Employees are mobile. Information is portable. That can be a frightening combination for employers, especially when you have a specialized product or service or a customer list that you have carefully prepared over time. In the wrong hands, that information can enrich an existing competitor or remove the barriers to entry into an industry for new competitors. In many states, non-competition agreements are difficult to enforce, but there are usually several other options that you can use to protect yourself. Simply cribbing from an employment agreement you found that was drafted during the Carter administration is not likely to give you the protections you need in a competitive world where all a competitor sometimes needs is a laptop and a head start.
Are my I-9s in order?
Whether you have one employee or ten thousand employees, you are required to correctly complete and retain an I-9 for each of them. It seems like a simple enough task, but employers commonly make critical and potentially costly errors in more than 50% of their I-9s.

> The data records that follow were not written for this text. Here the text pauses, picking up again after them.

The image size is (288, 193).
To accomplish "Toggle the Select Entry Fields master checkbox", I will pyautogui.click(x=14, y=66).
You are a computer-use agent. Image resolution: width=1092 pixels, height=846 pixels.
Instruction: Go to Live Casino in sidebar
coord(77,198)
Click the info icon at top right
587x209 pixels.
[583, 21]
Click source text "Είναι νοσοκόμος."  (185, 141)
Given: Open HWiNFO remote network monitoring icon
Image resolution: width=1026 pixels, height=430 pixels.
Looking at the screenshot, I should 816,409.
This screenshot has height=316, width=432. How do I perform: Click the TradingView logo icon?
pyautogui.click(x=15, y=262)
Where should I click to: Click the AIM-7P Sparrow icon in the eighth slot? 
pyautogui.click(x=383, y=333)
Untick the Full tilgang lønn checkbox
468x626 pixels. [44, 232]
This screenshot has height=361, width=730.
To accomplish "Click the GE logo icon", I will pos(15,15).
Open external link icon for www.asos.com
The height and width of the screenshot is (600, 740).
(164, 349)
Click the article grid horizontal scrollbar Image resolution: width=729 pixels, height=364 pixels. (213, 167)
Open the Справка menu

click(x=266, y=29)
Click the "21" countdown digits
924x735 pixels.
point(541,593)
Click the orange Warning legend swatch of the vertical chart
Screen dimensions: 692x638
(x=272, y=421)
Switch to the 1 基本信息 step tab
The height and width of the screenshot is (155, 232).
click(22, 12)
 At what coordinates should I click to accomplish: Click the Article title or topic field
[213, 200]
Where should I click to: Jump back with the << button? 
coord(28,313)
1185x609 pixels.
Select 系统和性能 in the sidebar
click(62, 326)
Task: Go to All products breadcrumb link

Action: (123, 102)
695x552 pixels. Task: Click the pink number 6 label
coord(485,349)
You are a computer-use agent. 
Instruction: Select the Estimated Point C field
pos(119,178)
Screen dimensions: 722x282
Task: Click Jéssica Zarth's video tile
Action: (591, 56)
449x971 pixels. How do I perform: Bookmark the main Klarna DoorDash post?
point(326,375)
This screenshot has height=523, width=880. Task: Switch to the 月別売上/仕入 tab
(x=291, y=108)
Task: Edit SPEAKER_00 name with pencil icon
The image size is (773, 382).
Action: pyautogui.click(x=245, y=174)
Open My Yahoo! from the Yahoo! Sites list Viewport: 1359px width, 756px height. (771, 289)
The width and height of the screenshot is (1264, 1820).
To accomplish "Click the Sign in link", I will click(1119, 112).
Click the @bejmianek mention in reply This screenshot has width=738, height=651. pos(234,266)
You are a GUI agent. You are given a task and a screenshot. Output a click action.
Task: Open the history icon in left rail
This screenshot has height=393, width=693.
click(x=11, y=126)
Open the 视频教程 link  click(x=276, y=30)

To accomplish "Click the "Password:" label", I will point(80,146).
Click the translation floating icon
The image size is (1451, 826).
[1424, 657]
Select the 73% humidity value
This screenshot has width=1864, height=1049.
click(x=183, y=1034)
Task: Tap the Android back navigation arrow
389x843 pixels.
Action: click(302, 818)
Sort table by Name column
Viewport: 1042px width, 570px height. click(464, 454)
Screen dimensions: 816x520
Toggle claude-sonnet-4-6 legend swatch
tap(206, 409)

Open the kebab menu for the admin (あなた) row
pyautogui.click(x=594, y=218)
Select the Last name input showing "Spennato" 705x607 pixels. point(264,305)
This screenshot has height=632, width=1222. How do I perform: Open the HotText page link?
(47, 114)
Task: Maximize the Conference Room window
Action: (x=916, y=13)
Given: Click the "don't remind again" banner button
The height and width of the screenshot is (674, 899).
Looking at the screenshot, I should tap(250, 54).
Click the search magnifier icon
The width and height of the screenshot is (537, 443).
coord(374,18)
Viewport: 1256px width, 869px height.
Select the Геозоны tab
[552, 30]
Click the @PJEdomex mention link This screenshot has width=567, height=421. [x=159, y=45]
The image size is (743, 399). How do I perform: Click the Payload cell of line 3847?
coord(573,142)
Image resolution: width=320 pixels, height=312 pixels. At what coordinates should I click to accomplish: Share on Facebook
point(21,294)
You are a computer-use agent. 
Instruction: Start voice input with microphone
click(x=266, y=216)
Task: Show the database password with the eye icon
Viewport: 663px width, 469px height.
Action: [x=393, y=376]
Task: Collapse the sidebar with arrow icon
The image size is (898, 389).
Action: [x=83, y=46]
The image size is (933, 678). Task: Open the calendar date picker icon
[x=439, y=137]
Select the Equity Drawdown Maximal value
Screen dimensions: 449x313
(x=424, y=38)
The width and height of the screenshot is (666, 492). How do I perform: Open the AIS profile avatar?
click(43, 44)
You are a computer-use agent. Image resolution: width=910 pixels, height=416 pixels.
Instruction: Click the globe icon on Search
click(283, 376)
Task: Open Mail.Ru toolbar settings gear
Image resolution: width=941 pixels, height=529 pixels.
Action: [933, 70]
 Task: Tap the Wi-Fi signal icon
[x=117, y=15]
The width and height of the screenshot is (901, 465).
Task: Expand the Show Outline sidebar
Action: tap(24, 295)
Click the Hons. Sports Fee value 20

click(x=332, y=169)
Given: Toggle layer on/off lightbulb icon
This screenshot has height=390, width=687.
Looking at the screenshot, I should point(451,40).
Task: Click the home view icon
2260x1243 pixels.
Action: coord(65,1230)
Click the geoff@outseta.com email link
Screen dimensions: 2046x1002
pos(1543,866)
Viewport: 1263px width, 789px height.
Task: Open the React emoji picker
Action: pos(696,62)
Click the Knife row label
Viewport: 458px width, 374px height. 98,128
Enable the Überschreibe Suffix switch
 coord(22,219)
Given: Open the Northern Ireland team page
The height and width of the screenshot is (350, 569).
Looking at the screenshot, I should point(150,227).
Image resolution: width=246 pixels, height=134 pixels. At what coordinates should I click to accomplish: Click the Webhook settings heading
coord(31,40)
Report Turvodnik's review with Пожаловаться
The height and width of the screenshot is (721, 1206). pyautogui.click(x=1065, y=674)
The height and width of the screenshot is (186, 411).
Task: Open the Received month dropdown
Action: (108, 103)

Retention and destruction of I-9s also can present headaches for employers. And when Immigrations and Customs Enforcement makes a visit, this isn’t the kinder, gentler type of audit that we saw during the previous administration. ICE is looking to crack down on employers who do not meet their legal obligations to properly confirm the identity and employment authorization of their employees. Conducting an internal audit of your I-9s can give you safe harbor in the event of an ICE audit if you have found and corrected your errors before they do. With possible fines of over $1000 for each I-9 violation, it is worth the effort to make sure that your files are current and correct.
As with any compliance issue, the best practice is to make sure that you have your house in order before you have a government agency or an opposing attorney looking over your shoulder. These five areas are a good start to ensuring that your employment practices aren’t a liability waiting to be discovered.